Prefect#
Deploy Prefect workflows on the cloud
Prefect is a popular workflow management system that makes it easy to run production jobs. It is easy to use with Coiled.
Example#
This workflow finds all new files in an S3 bucket and processes them in parallel every day.
# workflow.py
import coiled, prefect, s3fs
# Step 1: Find new data files to be processed.
@prefect.task
def list_new_files() -> List[str]:
return s3fs.S3FileSystem().ls("my-bucket")
# Step 2: Define function to process file. Specify hardware for function.
@prefect.task
@coiled.function(memory="64 GiB", region="us-east-2")
def process_file(file):
return ...
# Step 3: Define workflow to process all new files.
@prefect.flow
def workflow():
files = list_new_files()
futures = process_file.map(files) # Process each file in parallel
# Step 4: Run the workflow daily.
if __name__ == "__main__":
workflow.serve(interval=datetime.timedelta(days=1)) # Run daily
Deploy workflow on Coiled (runs on a small VM)
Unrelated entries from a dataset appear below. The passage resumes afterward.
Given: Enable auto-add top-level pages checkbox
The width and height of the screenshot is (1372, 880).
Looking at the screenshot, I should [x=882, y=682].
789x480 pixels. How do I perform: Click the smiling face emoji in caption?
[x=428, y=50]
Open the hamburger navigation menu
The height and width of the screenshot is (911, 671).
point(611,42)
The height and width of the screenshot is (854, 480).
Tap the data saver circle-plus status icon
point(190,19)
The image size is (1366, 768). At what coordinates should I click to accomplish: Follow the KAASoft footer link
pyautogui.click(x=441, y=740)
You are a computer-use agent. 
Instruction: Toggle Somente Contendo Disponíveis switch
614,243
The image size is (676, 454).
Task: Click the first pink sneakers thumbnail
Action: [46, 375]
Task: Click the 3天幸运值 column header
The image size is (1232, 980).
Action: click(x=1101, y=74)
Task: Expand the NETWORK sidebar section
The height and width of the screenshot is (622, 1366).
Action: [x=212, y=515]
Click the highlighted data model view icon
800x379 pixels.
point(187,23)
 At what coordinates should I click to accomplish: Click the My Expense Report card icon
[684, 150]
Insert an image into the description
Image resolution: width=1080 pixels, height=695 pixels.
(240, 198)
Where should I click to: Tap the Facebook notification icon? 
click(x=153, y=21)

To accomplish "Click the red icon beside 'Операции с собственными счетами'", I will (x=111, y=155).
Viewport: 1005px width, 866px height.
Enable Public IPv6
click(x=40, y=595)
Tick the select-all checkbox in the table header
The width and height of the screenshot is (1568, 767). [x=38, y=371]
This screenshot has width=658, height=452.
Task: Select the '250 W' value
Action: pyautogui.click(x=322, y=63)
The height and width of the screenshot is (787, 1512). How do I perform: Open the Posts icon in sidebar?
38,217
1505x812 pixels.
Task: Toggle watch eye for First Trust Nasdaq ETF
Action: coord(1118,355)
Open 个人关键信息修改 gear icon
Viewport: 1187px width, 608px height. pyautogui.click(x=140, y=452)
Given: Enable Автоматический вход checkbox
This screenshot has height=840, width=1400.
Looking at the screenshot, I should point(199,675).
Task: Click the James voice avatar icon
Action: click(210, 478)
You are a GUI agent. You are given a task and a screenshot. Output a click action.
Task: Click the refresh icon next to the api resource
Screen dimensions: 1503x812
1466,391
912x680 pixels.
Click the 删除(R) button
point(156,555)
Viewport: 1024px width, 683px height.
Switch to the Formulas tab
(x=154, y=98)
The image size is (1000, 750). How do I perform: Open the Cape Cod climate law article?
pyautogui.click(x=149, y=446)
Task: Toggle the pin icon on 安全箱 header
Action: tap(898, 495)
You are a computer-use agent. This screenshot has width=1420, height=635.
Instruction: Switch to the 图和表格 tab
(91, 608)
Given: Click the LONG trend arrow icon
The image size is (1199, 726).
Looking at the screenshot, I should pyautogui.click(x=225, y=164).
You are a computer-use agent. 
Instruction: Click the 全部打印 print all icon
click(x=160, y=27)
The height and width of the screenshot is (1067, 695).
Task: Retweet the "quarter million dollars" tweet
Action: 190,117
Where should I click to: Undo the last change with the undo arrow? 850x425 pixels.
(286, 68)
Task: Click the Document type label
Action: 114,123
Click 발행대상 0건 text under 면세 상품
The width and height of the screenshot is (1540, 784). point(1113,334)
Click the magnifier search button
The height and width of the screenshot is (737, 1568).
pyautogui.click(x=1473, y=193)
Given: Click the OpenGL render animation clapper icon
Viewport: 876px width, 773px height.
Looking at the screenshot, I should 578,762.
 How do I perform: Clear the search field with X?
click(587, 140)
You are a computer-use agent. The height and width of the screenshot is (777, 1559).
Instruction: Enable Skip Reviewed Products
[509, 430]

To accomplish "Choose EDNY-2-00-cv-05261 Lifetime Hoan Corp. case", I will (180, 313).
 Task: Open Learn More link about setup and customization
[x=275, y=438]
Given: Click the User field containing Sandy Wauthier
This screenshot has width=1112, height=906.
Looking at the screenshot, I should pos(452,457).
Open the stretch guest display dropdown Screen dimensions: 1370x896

# python workflow.py # Run locally
coiled prefect serve --region us-east-2 workflow.py # Run on the cloud
See Schedule Python Jobs with Prefect and Coiled for a real-world example of running a daily job on Coiled.
When to use Prefect#
Prefect’s intuitive API makes writing workflows straightforward, especially for Python developers.
Sometimes you want to run your workflow on a VM in the cloud. This is common for different reasons:
You want an always-on machine
You want to run close to your data
You want specific hardware (e.g. GPU, lots of memory)
You want many machines
Deploy Prefect Workflows#
Deploying Prefect workflows is easy with the coiled prefect serve
CLI command.
Instead of running python workflow.py
to serve your flow locally,
run coiled prefect serve workflow.py
to serve your flow on the cloud with the
infrastructure of your choosing.
# python workflow.py # Runs locally
coiled prefect serve workflow.py # Runs on the cloud
# python workflow.py # Runs locally
coiled prefect serve --vm-type t3.medium workflow.py # Runs on the cloud
# python workflow.py # Runs locally
coiled prefect serve --region us-west-2 workflow.py # Runs on the cloud
For long-running, or regularly scheduled, jobs we recommend deploying your Prefect workflow
on a small, inexpensive instance type (for example, an always-on t3.medium
on AWS costs <$1/day)
and dispatch specific tasks that need significant resources to separate, ephemeral VMs using
Task Resources.
Features#
coiled prefect serve
benefits from the standard Coiled features:
Easy to use API
Creates and manages VMs for you in the cloud
Automatically synchronizes your local software
Gives access to any cloud hardware in any region
Task Resources#
coiled prefect serve
manages running your Prefect flow on the cloud.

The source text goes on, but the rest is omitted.